**GIVEN EXERCISE**
Retype the following lines exactly, keeping every character and line break unchanged.

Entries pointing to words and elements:
========

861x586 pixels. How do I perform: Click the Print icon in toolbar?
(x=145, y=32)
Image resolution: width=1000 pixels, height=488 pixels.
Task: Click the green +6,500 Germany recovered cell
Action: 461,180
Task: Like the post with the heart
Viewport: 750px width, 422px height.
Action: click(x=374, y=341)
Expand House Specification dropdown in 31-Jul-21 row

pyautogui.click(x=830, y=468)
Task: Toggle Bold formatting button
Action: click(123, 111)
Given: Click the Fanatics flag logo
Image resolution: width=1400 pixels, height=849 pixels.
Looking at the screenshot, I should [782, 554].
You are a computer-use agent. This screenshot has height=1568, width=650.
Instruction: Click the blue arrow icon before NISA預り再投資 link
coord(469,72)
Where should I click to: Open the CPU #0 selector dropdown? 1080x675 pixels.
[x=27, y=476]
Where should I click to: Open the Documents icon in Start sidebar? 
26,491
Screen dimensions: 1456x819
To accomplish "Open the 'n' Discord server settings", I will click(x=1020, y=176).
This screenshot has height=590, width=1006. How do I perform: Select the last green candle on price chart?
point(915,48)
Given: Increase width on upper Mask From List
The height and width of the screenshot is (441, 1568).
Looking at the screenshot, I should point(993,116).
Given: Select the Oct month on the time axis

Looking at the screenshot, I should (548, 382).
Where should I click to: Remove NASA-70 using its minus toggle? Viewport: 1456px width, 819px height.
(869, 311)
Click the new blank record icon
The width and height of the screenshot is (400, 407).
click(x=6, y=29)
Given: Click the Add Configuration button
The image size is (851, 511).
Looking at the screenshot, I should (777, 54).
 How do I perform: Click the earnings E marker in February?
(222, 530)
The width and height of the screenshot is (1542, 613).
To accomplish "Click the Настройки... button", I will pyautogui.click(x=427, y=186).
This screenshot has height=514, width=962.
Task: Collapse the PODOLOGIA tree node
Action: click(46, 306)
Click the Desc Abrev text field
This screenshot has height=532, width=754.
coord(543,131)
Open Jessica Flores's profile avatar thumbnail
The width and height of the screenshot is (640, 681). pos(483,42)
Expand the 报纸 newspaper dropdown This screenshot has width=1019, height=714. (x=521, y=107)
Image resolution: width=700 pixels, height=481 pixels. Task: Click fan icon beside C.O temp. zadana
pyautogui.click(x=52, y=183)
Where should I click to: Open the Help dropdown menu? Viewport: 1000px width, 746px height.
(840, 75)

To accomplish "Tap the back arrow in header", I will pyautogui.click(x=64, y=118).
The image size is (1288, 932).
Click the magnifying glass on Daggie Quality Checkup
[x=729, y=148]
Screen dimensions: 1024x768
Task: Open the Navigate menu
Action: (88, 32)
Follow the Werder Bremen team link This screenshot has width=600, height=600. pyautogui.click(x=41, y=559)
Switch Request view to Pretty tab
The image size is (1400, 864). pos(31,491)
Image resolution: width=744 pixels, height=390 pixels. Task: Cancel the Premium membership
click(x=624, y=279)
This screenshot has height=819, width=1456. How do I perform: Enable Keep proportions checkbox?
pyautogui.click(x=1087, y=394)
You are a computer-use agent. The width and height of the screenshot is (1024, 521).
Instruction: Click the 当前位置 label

========

**RESPONSE FOR THIS EXERCISE**
861x586 pixels. How do I perform: Click the Print icon in toolbar?
(x=145, y=32)
Image resolution: width=1000 pixels, height=488 pixels.
Task: Click the green +6,500 Germany recovered cell
Action: 461,180
Task: Like the post with the heart
Viewport: 750px width, 422px height.
Action: click(x=374, y=341)
Expand House Specification dropdown in 31-Jul-21 row

pyautogui.click(x=830, y=468)
Task: Toggle Bold formatting button
Action: click(123, 111)
Given: Click the Fanatics flag logo
Image resolution: width=1400 pixels, height=849 pixels.
Looking at the screenshot, I should [782, 554].
You are a computer-use agent. This screenshot has height=1568, width=650.
Instruction: Click the blue arrow icon before NISA預り再投資 link
coord(469,72)
Where should I click to: Open the CPU #0 selector dropdown? 1080x675 pixels.
[x=27, y=476]
Where should I click to: Open the Documents icon in Start sidebar? 
26,491
Screen dimensions: 1456x819
To accomplish "Open the 'n' Discord server settings", I will click(x=1020, y=176).
This screenshot has height=590, width=1006. How do I perform: Select the last green candle on price chart?
point(915,48)
Given: Increase width on upper Mask From List
The height and width of the screenshot is (441, 1568).
Looking at the screenshot, I should point(993,116).
Given: Select the Oct month on the time axis

Looking at the screenshot, I should (548, 382).
Where should I click to: Remove NASA-70 using its minus toggle? Viewport: 1456px width, 819px height.
(869, 311)
Click the new blank record icon
The width and height of the screenshot is (400, 407).
click(x=6, y=29)
Given: Click the Add Configuration button
The image size is (851, 511).
Looking at the screenshot, I should (777, 54).
 How do I perform: Click the earnings E marker in February?
(222, 530)
The width and height of the screenshot is (1542, 613).
To accomplish "Click the Настройки... button", I will pyautogui.click(x=427, y=186).
This screenshot has height=514, width=962.
Task: Collapse the PODOLOGIA tree node
Action: click(46, 306)
Click the Desc Abrev text field
This screenshot has height=532, width=754.
coord(543,131)
Open Jessica Flores's profile avatar thumbnail
The width and height of the screenshot is (640, 681). pos(483,42)
Expand the 报纸 newspaper dropdown This screenshot has width=1019, height=714. (x=521, y=107)
Image resolution: width=700 pixels, height=481 pixels. Task: Click fan icon beside C.O temp. zadana
pyautogui.click(x=52, y=183)
Where should I click to: Open the Help dropdown menu? Viewport: 1000px width, 746px height.
(840, 75)

To accomplish "Tap the back arrow in header", I will pyautogui.click(x=64, y=118).
The image size is (1288, 932).
Click the magnifying glass on Daggie Quality Checkup
[x=729, y=148]
Screen dimensions: 1024x768
Task: Open the Navigate menu
Action: (88, 32)
Follow the Werder Bremen team link This screenshot has width=600, height=600. pyautogui.click(x=41, y=559)
Switch Request view to Pretty tab
The image size is (1400, 864). pos(31,491)
Image resolution: width=744 pixels, height=390 pixels. Task: Cancel the Premium membership
click(x=624, y=279)
This screenshot has height=819, width=1456. How do I perform: Enable Keep proportions checkbox?
pyautogui.click(x=1087, y=394)
You are a computer-use agent. The width and height of the screenshot is (1024, 521).
Instruction: Click the 当前位置 label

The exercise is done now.